### Records supplied
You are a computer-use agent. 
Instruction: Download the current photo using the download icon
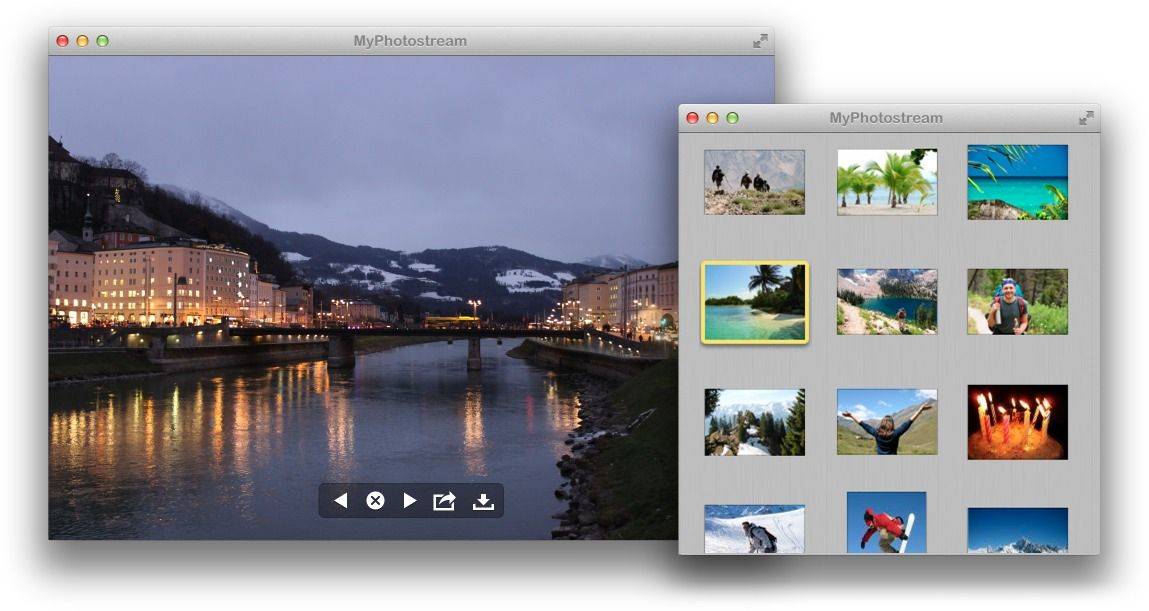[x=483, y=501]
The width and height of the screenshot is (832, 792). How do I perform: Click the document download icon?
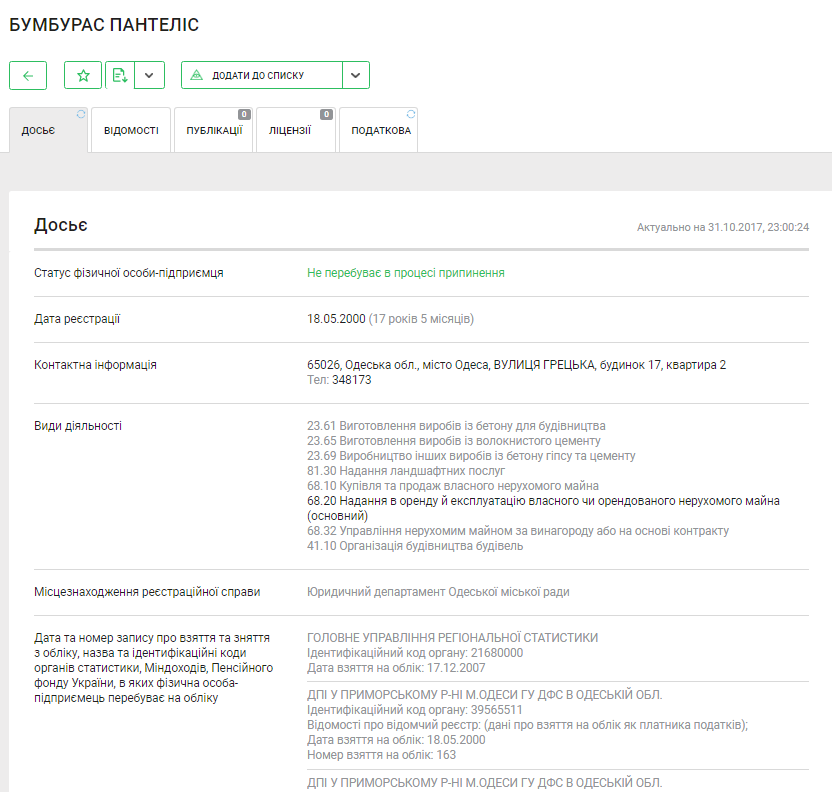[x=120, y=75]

### To do
Wherever a picture appears in the records above, skip it and retype everything else exactly.

### Response below
You are a computer-use agent. 
Instruction: Download the current photo using the download icon
[x=483, y=501]
The width and height of the screenshot is (832, 792). How do I perform: Click the document download icon?
[x=120, y=75]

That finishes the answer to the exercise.